++++ Selected text

After about a week of blogging I find myself looking back on my posts and asking myself if I am blogging or writing articles. What is the prescribed method (if one exists) of blogging digital history? I’ve looked at a number of blogs within the digital history genre and within the Civil War memory/American Civil War genre and I’ve realized that there isn’t consistency. Some postings are long, while others are short.
The next best thing that I could think of was to turn to digital history’s “virtual guru” at the website for George Mason University’s Center for History and New Media. Not finding what I was looking for there, I was able to find it at GMU’s History News Network (more specifically, HNN’s FAQs). First, I needed to look at how this site defined a blog. According to this definition, it sounds like I have hit the mark. The basics of a blog consist of frequent updates with lots of links to other sites while maintaining a personal tone. Feeling that I had satisfied that requirement, I wanted to look at HNN’s definition of why a person blogs. After reading this and looking back at what I had written over the past week, I was not disappointed with my “blog week.”
The challenge of writing a blog is particularly great given the pressure to keep it up to date. But doing a blog is not fundamentally different from writing articles that appear in other places on HNN. In both cases the pressure to publish something in a timely manner necessitates foregoing the slow and steady approach common in peer-reviewed journals. By the peer review standard, none of the articles we publish pass muster as none of them are peer-reviewed in advance; the peer reviewing comes after they have already reached the public. But if that standard is the only standard, then historians must retreat from the journalistic fields and leave the harvesting of interesting views and opinions to others.

++++++++
++++ Raw records

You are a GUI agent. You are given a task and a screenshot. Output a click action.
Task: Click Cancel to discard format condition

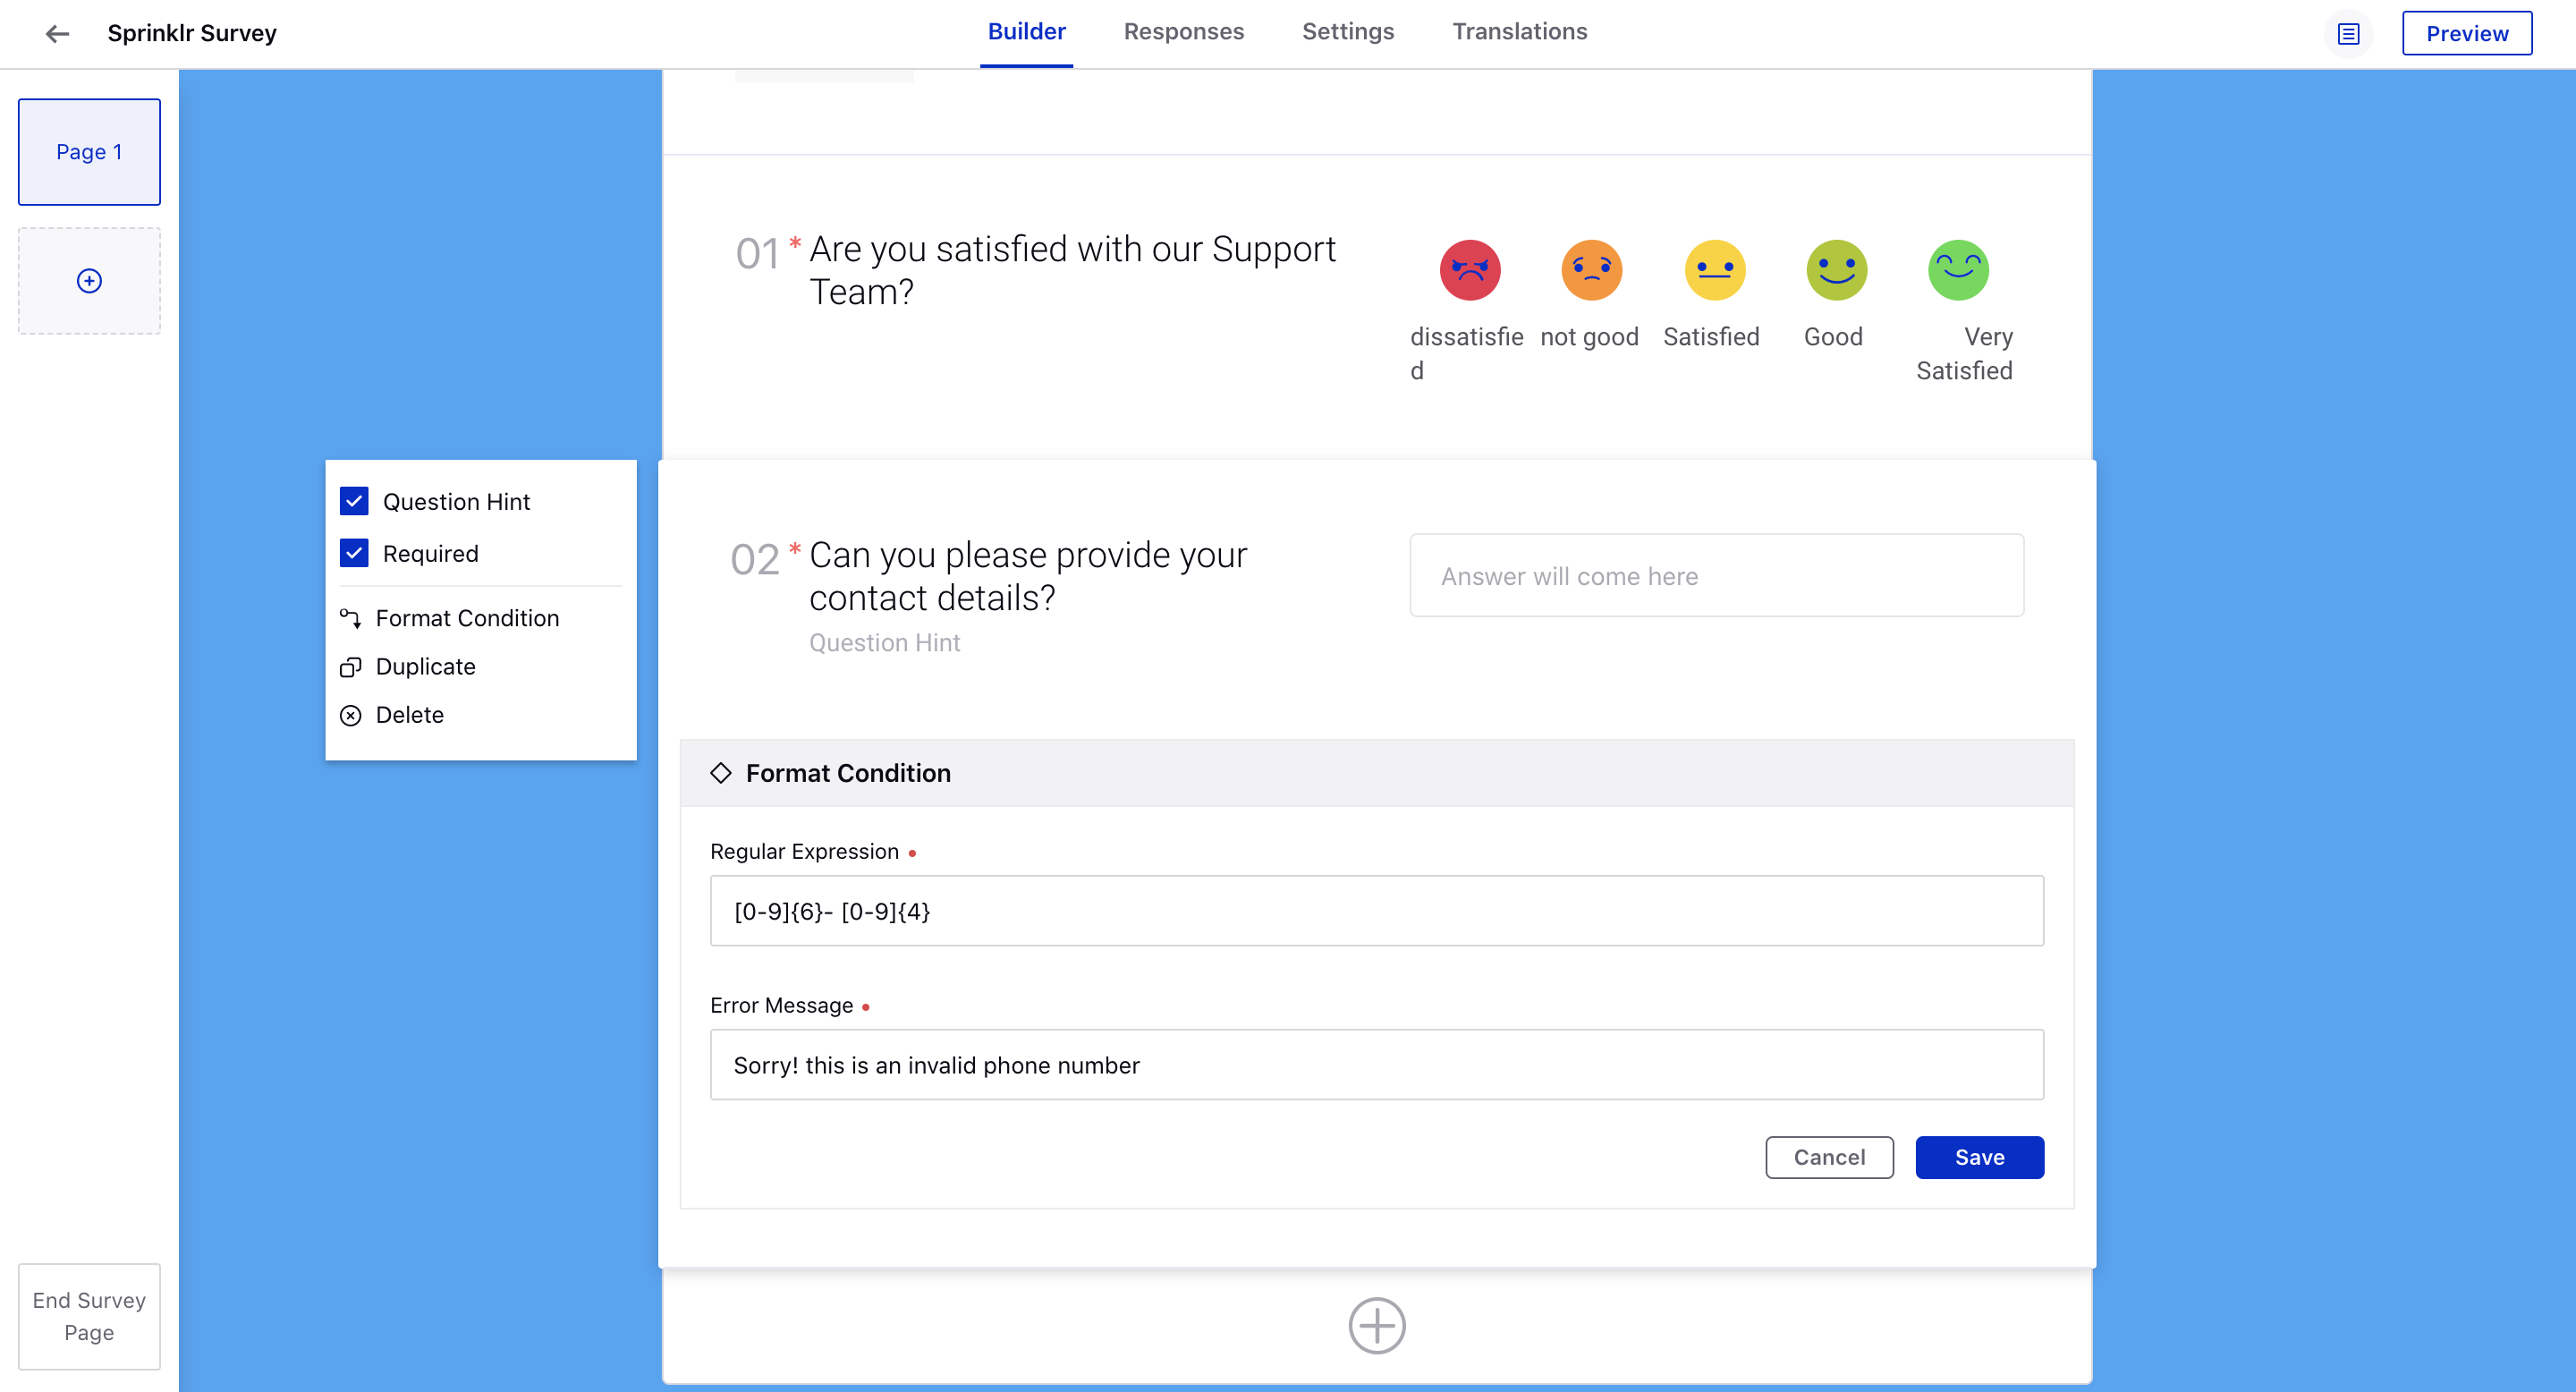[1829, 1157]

++++++++
++++ Raw records

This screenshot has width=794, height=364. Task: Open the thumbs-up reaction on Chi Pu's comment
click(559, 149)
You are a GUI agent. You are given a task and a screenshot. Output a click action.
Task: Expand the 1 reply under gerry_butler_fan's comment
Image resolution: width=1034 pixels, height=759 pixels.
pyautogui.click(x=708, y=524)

++++++++
++++ Raw records

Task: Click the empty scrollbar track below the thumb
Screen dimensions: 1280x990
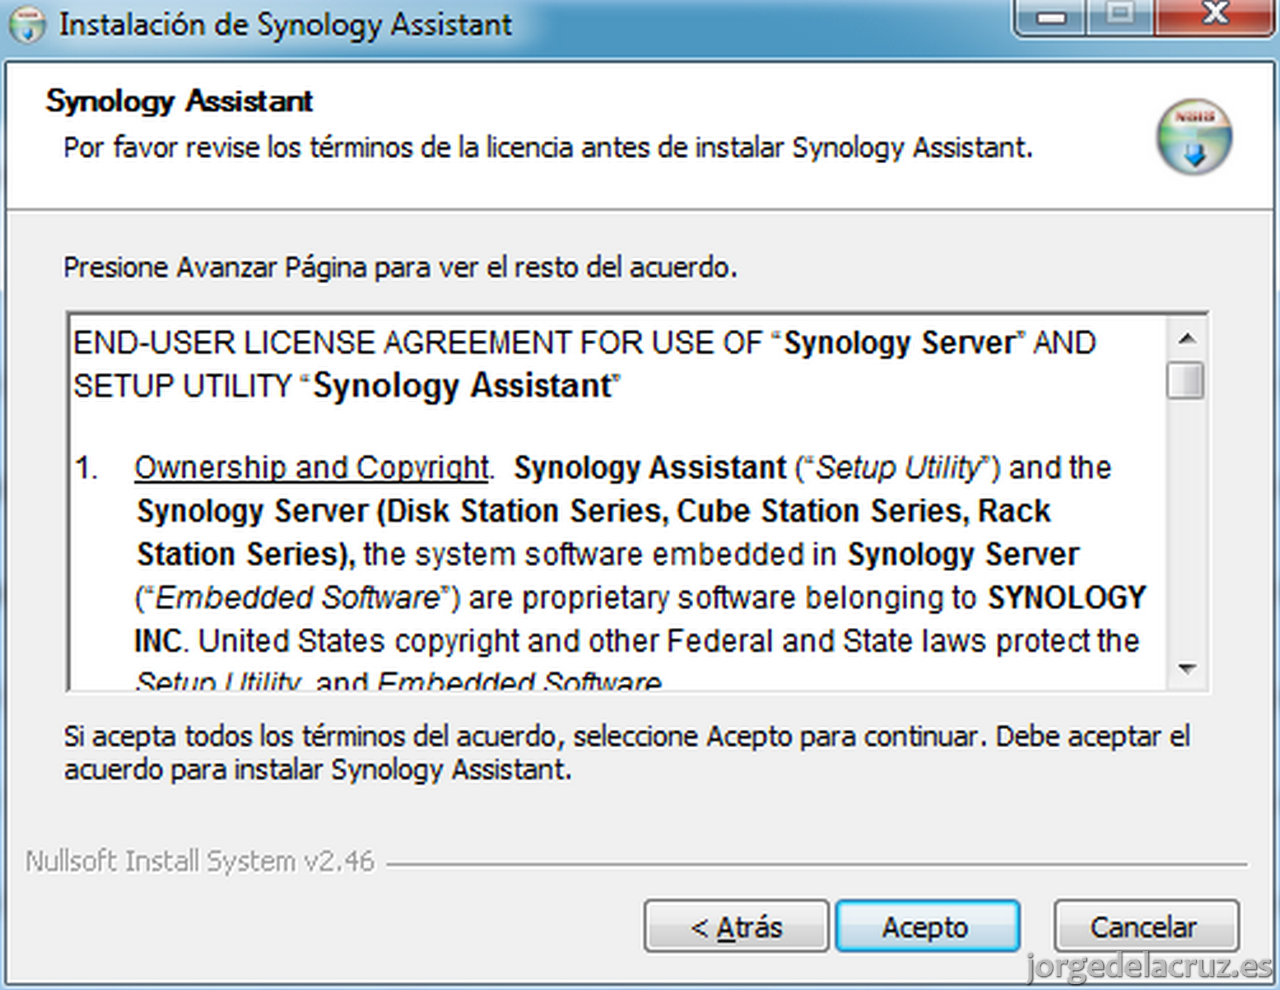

++++++++

Given instruction: Rewrite the passage on blogging digital history between "The challenge of" and "opinions to others.", inclusive, changing "timely manner" to "prompt fashion".

The answer:
The challenge of writing a blog is particularly great given the pressure to keep it up to date. But doing a blog is not fundamentally different from writing articles that appear in other places on HNN. In both cases the pressure to publish something in a prompt fashion necessitates foregoing the slow and steady approach common in peer-reviewed journals. By the peer review standard, none of the articles we publish pass muster as none of them are peer-reviewed in advance; the peer reviewing comes after they have already reached the public. But if that standard is the only standard, then historians must retreat from the journalistic fields and leave the harvesting of interesting views and opinions to others.